In 1935 she attended a master choral workshop inspiring her to be the first Portland high school teacher to incorporate an a cappella program. As the music program grew, her English and drama assignments faded. She was a strong disciplinarian in her effort to teach “manners and morals as well as music,” and set high standards and expectations for being in the choir. Former students vividly recall “Tussy Talks” where she introduced the need to shower, comb your hair, stand up straight, sparkle while on stage, and respect others' faiths, which she did by using music from all religions. Her students so admired her that boys would form a chair by crossing their arms to carry her up and down the stairs because of the weakness in her legs due to polio.
In an Oregonian article, Vancil is quoted "There was keen competition for scholarship, respect for the faculty, for the school itself. Not all the years were the same, but the name Grant High School, the memory of students and parents has stayed with me. Those were my golden years. If I had any measure of success it was shared by loyal students who had pride, and by their parents and by the community, coupled with the fact that I was able to create in a school where there was never any interference from the administration."

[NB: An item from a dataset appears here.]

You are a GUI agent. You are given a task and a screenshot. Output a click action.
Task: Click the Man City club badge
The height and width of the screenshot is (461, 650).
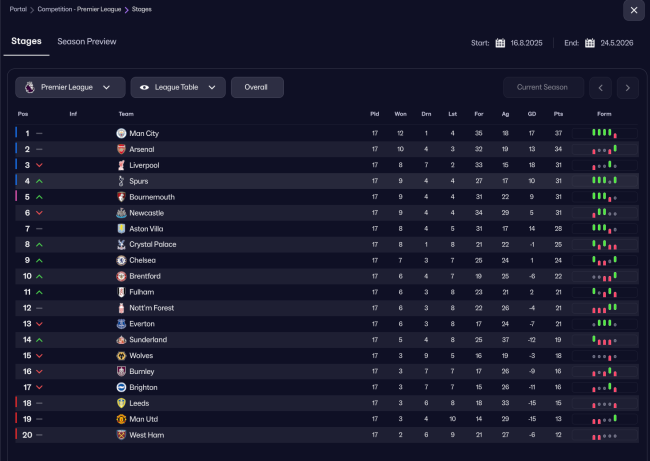[122, 133]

She retired in 1965 after a 37 year career at Grant. Mrs. Vancil passed away in 1998.
Bruce McDonald
Bruce McDonald, Phi Beta Kappa at the University of Oregon, taught theatre in Portland Public Schools for 18 years; 14 of those at Grant High School. He was also Activities Director and Community Relations Coordinator at Grant for some of those years.
Craving adventure, Bruce then went abroad for 20 years, teaching in Germany, Belgium, Turkey, Brazil, India and Serbia. In every school he worked, he always pur on the biggest shows that school had ever seen. This is not a surprise, considering that while at Grant Bruce was noted for his mega-musicals; noteworthy were "The Music Man," "My Fair Lady," "Fiddler on the Roof "(the biggest with a cast of 603), and "Oliver" (a close second with a cast of 600).
Now retired and back in Portland, Bruce enjoyed working on the commemoration program for Grant’s Last Stand as writer and director. It was entitled “Loyal and True to the Blue and Gray” and was his 224th production.